Review Summary: Hot Water Music front man releases his third and most affecting record yet
There is something ultimately gratifying when certain musicians strike the balance between musicianship and pure poignancy, in order to craft that landmark record that the artist had set out to attain since their sonic inception. Even greater, is when musicianship can be bypassed for potent lyrics and full-fledged passion; saying what needs to be said without any showy to distract us from the focal point. It is a simplicity that has boded so well for the likes of punk artists Frank Turner and Chris McCaughan (Sundowner) among others, who have gone on to feature outstanding solo careers. In some cases, the artist finds himself even more proficient solo than in his respective band, proving that the transition is a rather natural one. With that said, Chuck Ragan of Hot Water Music fame should be strongly considered for that latter category, as Covering Ground
is the defining record of his solo stint.

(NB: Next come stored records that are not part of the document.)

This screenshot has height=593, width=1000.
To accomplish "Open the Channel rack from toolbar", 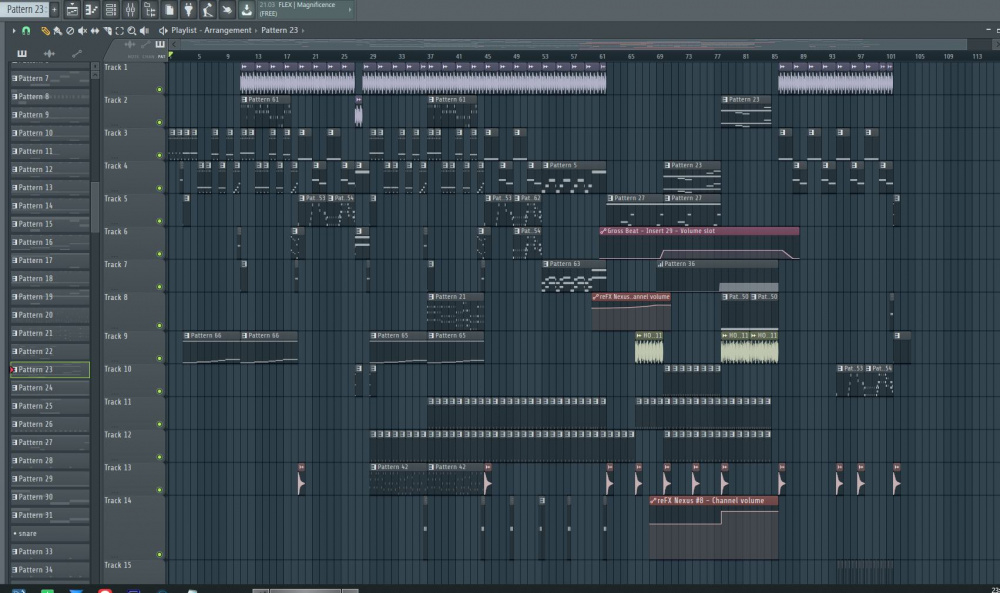I will (110, 10).
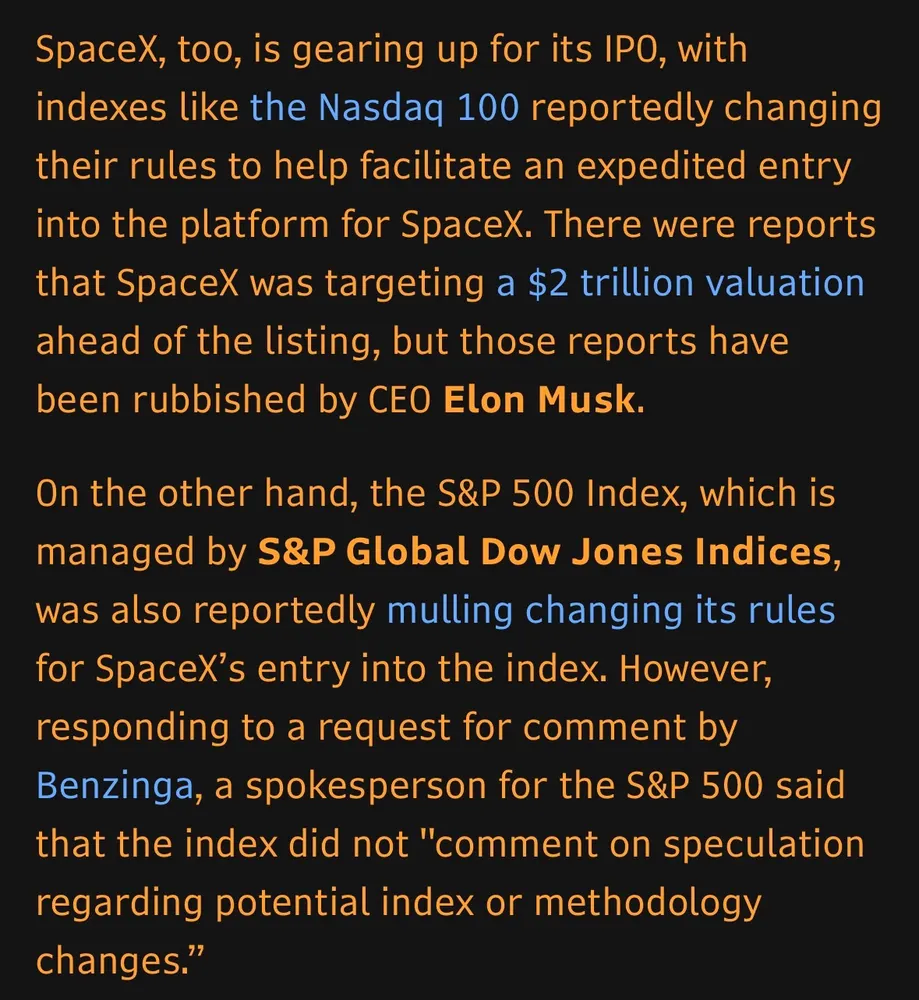Click the word "methodology"
The image size is (919, 1000).
click(x=647, y=903)
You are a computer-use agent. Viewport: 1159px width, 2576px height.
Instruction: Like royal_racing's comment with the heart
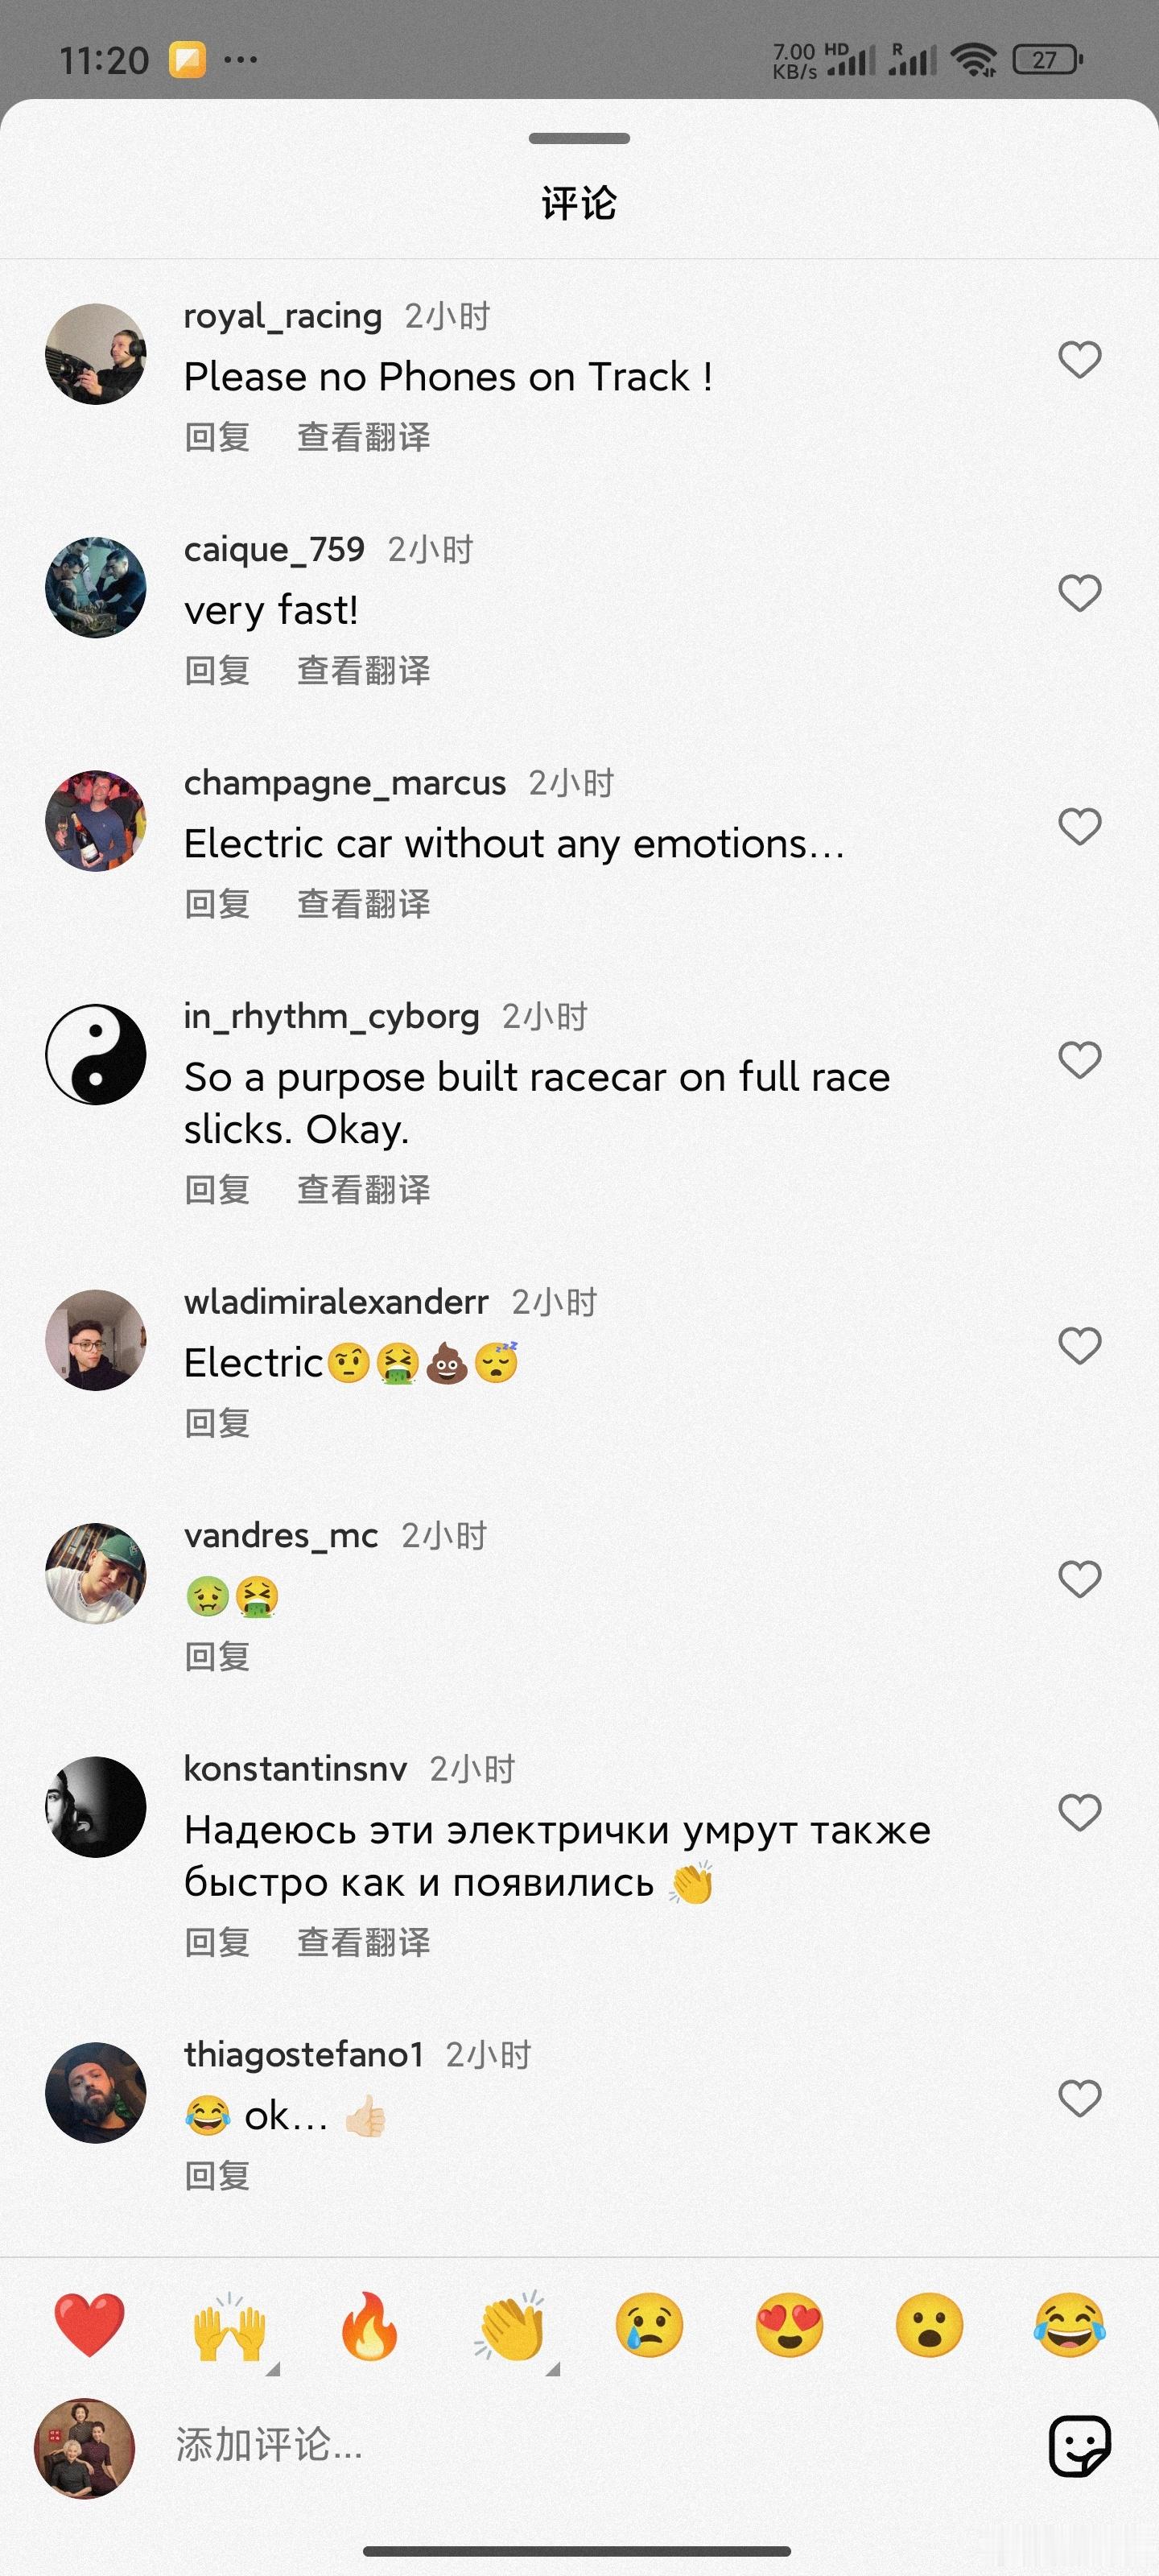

While the aforementioned statement generally indicates a fresh and dissimilar direction from the artist’s previous works, Covering Ground
doesn’t reveal anything about Ragan that was not demonstrated in his debut and sophomore release. Rather, Ragan’s third solo album is a mastery of his stripped-down Americana. With only strings, occasional backing vocals, a harmonica, and an acoustic guitar to cultivate with, Ragan is howling his way through his most potent collection of songs yet; providing more than enough vigor with his vocals alone. Abrasive, passionate, and undoubtedly distinct, Ragan’s vocals are truly the record’s greatest asset. Keeping this in mind, Ragan’s influence in front of the mic is a hell of a lot more effective than anything he had done with Hot Water Music, here with minimal distractions to deflect the attention away from him. Yet, when additional vocalists are implemented at certain points in the record, Covering Ground
conveys that anthemic quality that is so often sought out in an Americana release. The most notable of these occurrences is within “Meet You in the Middle,” which is highlighted by Brian Fallon’s guest appearance. Trading off lines, Fallon and Ragan exhibit tremendous chemistry in “Meet You in the Middle,” the penultimate track establishing itself as one of the more infectious piece’s in Ragan’s arsenal.

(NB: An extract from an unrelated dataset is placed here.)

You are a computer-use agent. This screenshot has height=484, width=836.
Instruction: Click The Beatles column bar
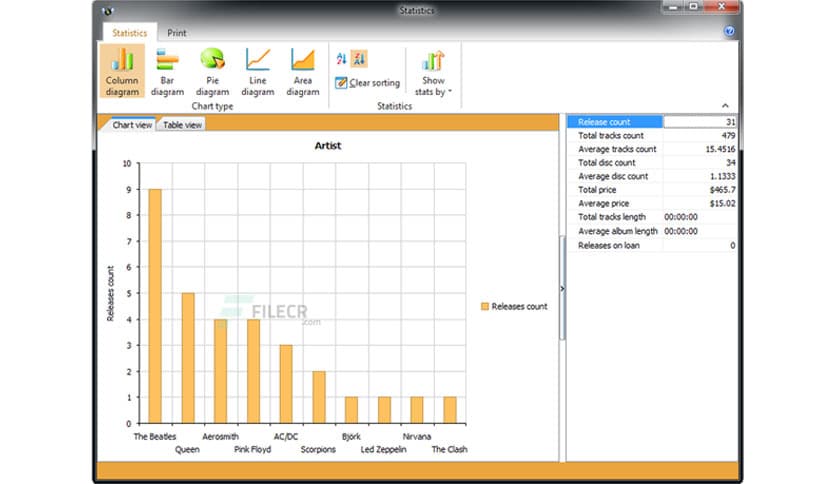point(154,305)
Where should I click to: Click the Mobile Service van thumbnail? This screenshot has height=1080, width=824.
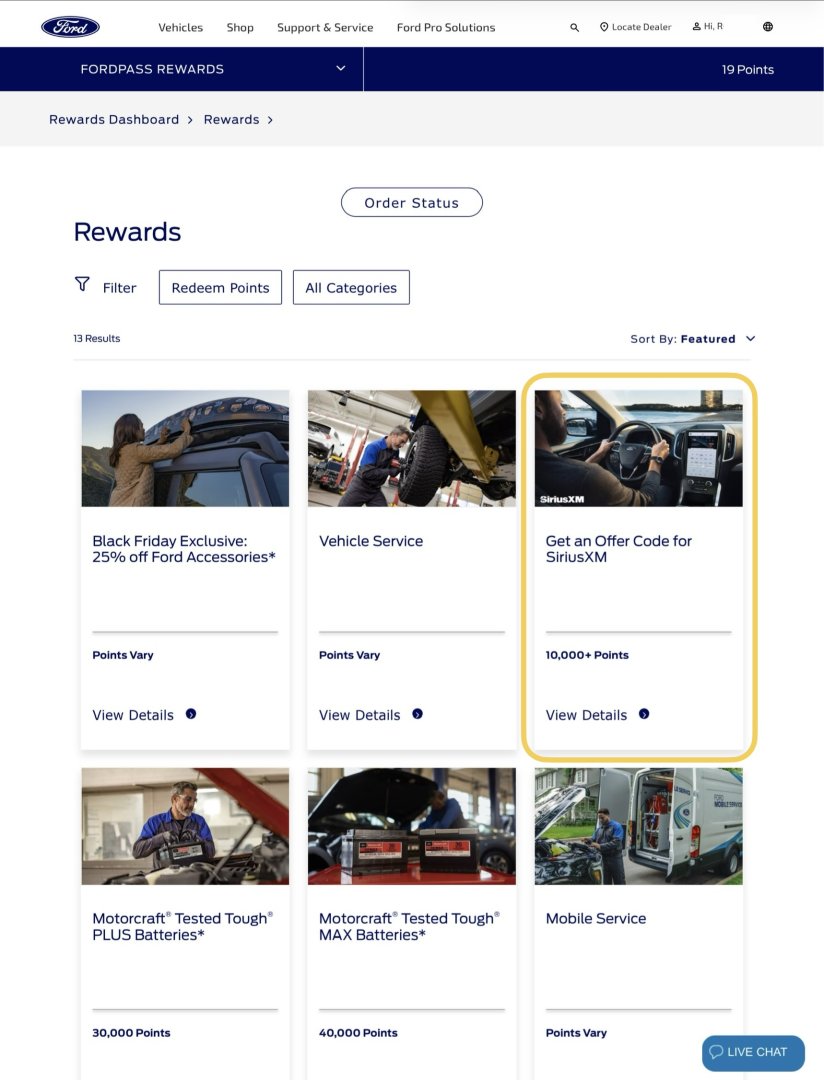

Whether Ragan’s solo work will supersede his efforts with Hot Water Music is too early to tell, but with Covering Ground
the Hot Water Music front man is making a serious case for his relatively new direction to continue. Bold, anthemic, and poignant, Covering Ground
captures the folk-punk resonance that was so affecting on both Feast or Famine
and Gold Country
and enhances it. Furthermore, Ragan’s third release indicates just how intoxicating his material can be, even with nominal instrumentation.